● GOAL: Rewrite the data starting with the line with "Image resolution: width=574" and going on through the line with "click(x=88, y=98)", swapping "replication network" for "sync network" and leaving everything else unchanged.

● RECORD SET:
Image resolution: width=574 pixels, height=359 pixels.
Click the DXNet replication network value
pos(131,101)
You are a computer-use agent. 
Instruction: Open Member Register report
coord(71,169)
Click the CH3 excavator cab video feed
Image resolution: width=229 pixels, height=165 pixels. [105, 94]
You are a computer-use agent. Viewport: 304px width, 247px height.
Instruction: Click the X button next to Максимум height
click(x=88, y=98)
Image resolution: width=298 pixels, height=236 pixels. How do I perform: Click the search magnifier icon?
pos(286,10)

...

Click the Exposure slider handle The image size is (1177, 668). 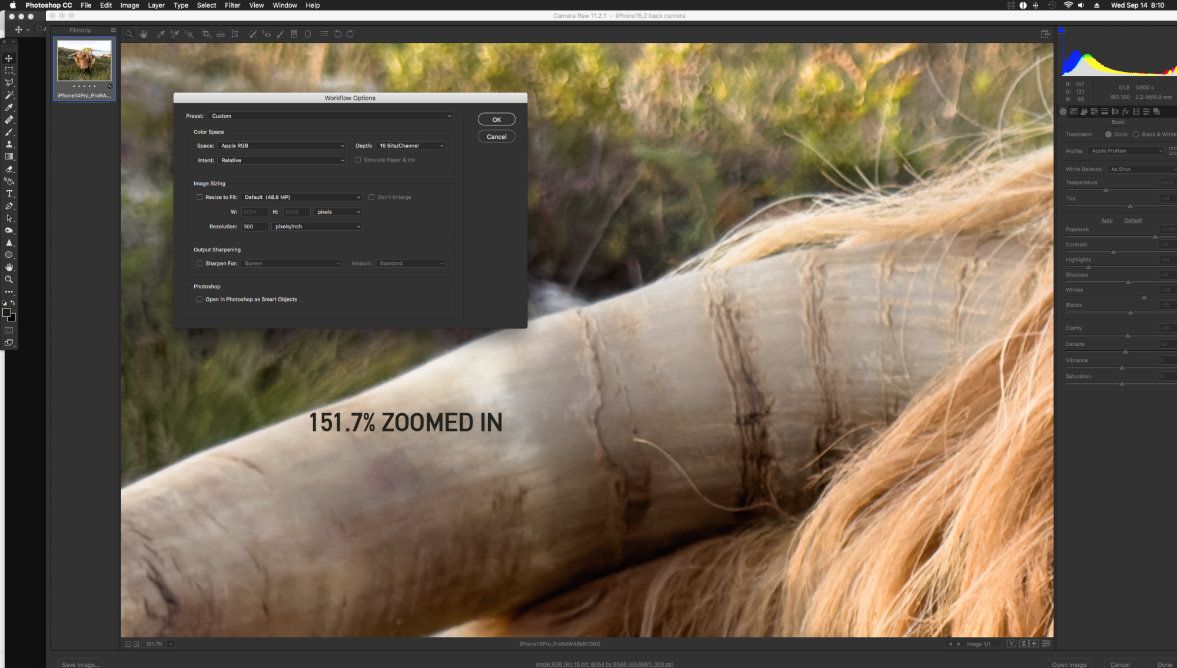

---

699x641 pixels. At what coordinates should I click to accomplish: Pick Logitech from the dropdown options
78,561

● EXERCISE SOLUTION:
Image resolution: width=574 pixels, height=359 pixels.
Click the DXNet sync network value
pos(131,101)
You are a computer-use agent. 
Instruction: Open Member Register report
coord(71,169)
Click the CH3 excavator cab video feed
Image resolution: width=229 pixels, height=165 pixels. [105, 94]
You are a computer-use agent. Viewport: 304px width, 247px height.
Instruction: Click the X button next to Максимум height
click(x=88, y=98)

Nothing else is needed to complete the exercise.